WASHINGTON (Nexstar) — California Sen. Alex Padilla said nearly 700 military facilities around the country may have dangerous, toxic chemicals contaminating drinking and ground water. Padilla said the Department of Defense discovered the problem — and then didn’t notify service members for at least 5 years.
“These harmful synthetic compounds cause a variety of severe health issues from hormonal disorders, to decreased fertility, to cancer,” Padilla said the the chemicals known as PFAS. “It’s outrageous to hear the stories from service members who raised their families near contaminated bases and didn’t know about the danger until their children got sick.”

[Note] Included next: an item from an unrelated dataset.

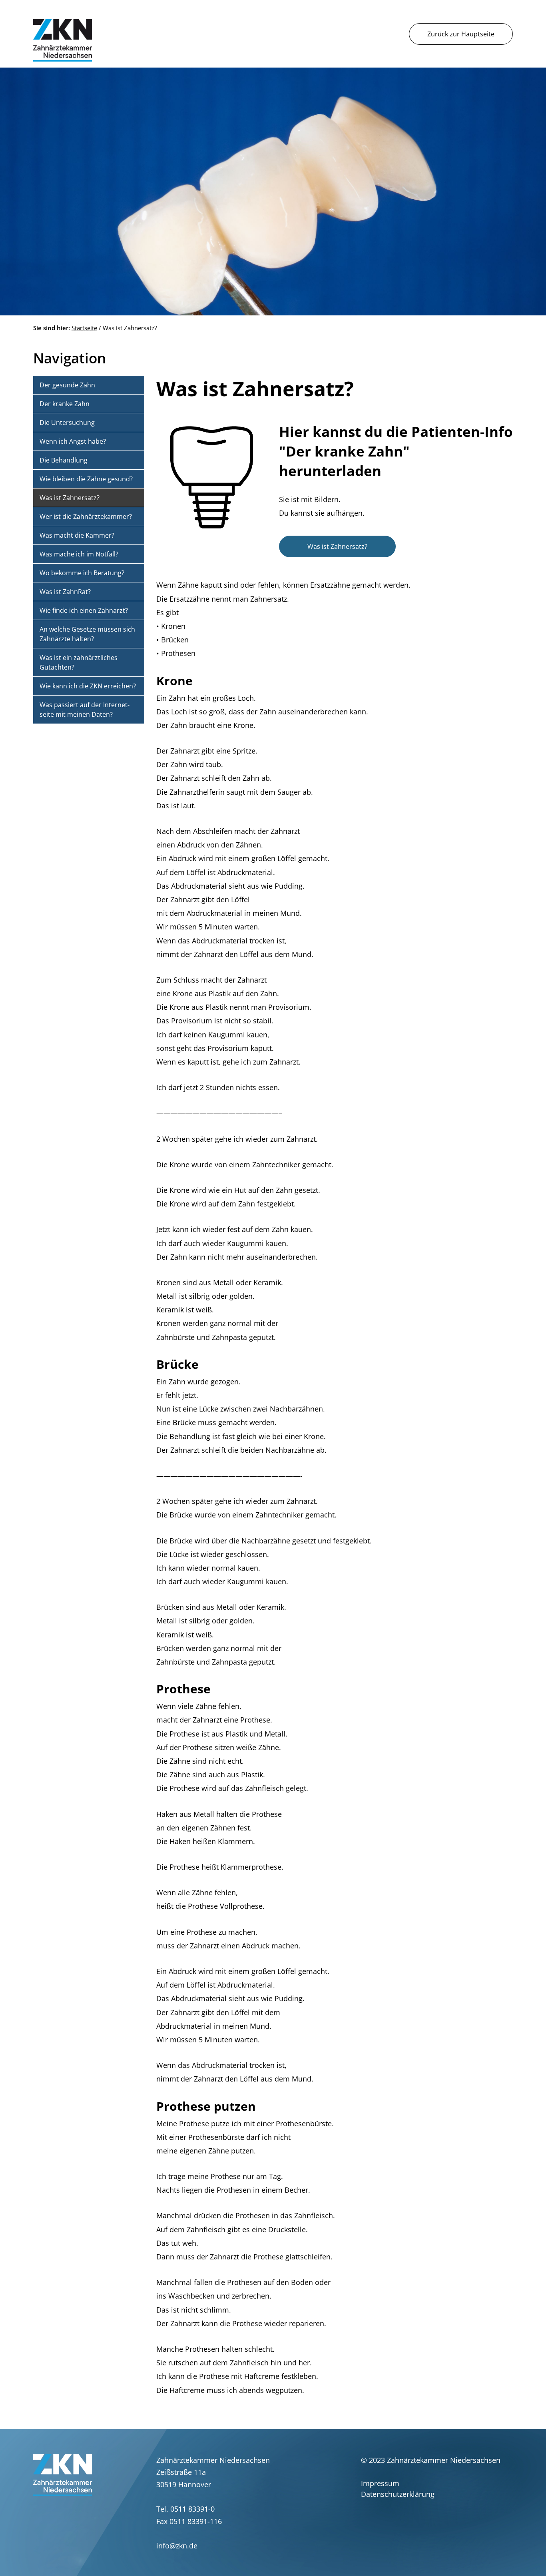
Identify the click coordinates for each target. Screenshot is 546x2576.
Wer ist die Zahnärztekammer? (86, 516)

Padilla said redacted military records seem to indicate the Pentagon knew about the PFAS contamination for 10 years before notifying impacted military members.
The National Defense Authorization Act, which is still being debated and amended, would provide $517 million to accelerate PFAS clean up at sites known to be contaminated. It would also mandate testing at remaining sites within 2 years.
“Unfortunately, every step of the way it appears that the Pentagon and the Department of Defense are fighting against having to comply with more health protective clean up standards or drinking water standards,” said Colin O’Neil with the Environmental Working Group.
The bipartisan infrastructure bill President Biden signed nto law provides money for cities and states to update water infrastructure.
The DOD said it will respond to the allegations in a Senate hearing Thursday.